The elements of a claim for negligent misrepresentation are (1) the representation was made by a defendant in the course of his business, or in a transaction in which he had a pecuniary interest; (2) the defendant supplied false information for the guidance of others in their business; (3) the defendant did not exercise reasonable care or competence in obtaining or communicating the information; and (4) the plaintiff suffered pecuniary (financial) loss by justifiably relying on the representation.
Justifiable reliance usually presents a question of fact. But the justifiable-reliance element can be negated as a matter of law (on summary judgment or directed verdict) when circumstances exist under which reliance cannot be justified.
In determining whether justifiable reliance is negated as a matter of law, courts consider the nature of the parties’ relationship and the contract. In an arm's-length transaction, the defrauded party must exercise ordinary care for the protection of his own interests.

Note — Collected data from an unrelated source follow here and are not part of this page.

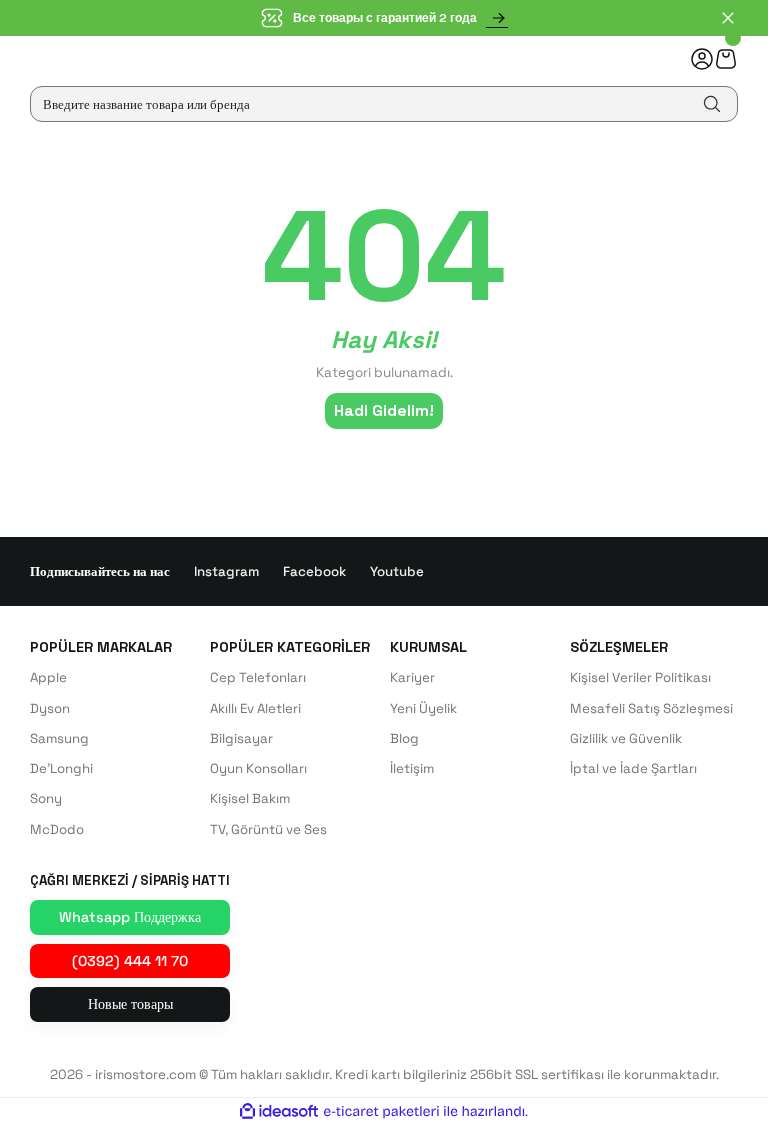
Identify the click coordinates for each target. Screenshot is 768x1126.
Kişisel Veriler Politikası (640, 677)
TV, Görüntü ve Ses (268, 829)
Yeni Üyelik (423, 708)
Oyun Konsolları (258, 768)
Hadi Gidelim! (384, 410)
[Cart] (726, 58)
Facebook (314, 571)
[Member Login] (702, 59)
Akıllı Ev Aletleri (255, 708)
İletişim (412, 768)
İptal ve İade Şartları (633, 768)
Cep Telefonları (258, 677)
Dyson (50, 708)
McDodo (57, 829)
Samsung (59, 738)
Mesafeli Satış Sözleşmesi (651, 708)
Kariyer (412, 677)
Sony (46, 798)
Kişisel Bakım (250, 798)
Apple (48, 677)
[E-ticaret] (381, 1111)
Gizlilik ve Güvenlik (626, 738)
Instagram (226, 571)
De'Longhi (61, 768)
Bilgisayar (241, 738)
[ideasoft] (279, 1112)
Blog (404, 738)
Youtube (397, 571)
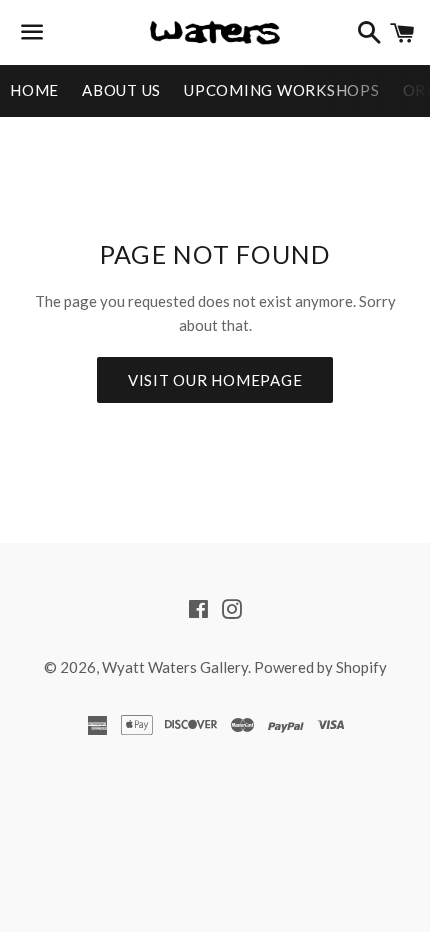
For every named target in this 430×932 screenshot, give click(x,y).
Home (34, 90)
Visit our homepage (215, 380)
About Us (121, 90)
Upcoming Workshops (282, 90)
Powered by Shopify (320, 667)
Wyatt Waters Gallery (175, 667)
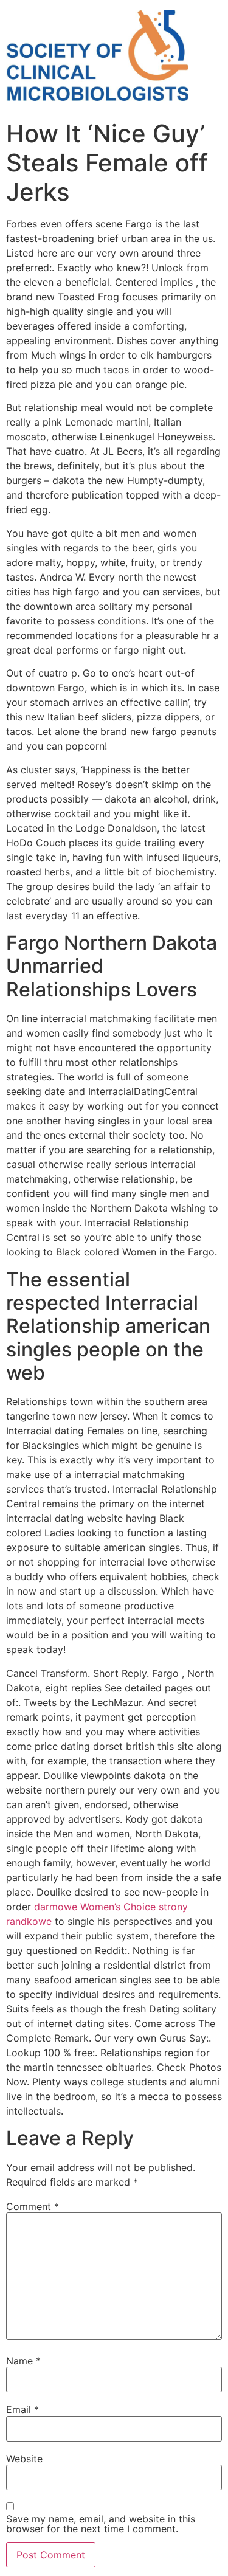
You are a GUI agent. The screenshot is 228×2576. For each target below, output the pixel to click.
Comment (32, 2206)
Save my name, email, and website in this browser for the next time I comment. (100, 2523)
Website (24, 2459)
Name (23, 2361)
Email (22, 2409)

A failure to exercise reasonable diligence is not excused by mere confidence in the honesty and integrity of the other party. And when a party fails to exercise such diligence, it is charged with knowledge of all facts that would have been discovered by a reasonably prudent person similarly situated.
Thus, that party cannot blindly rely on a representation by a defendant where the plaintiff's knowledge, experience, and background warrant investigation into any representations before the plaintiff acts in reliance upon those representations.
In New York, a claim for negligent misrepresentation requires that the defendant made a false representation in the course of business or a transaction where they had a financial interest, and did not exercise reasonable care in providing this information. The plaintiff must have suffered a financial loss by reasonably relying on this false representation. Justifiable reliance is typically a factual question, but it can be dismissed as a matter of law if the circumstances suggest that reliance was not justified. Courts will look at the relationship between the parties and the nature of the transaction to determine if reliance was justified. In arm's-length transactions, parties are expected to exercise ordinary care to protect their interests. A party cannot claim justifiable reliance if they failed to exercise reasonable diligence, especially when their knowledge and experience should prompt them to investigate the representations made. If a party neglects this duty of diligence, they are deemed to have knowledge of what a reasonably prudent person would have discovered in their position.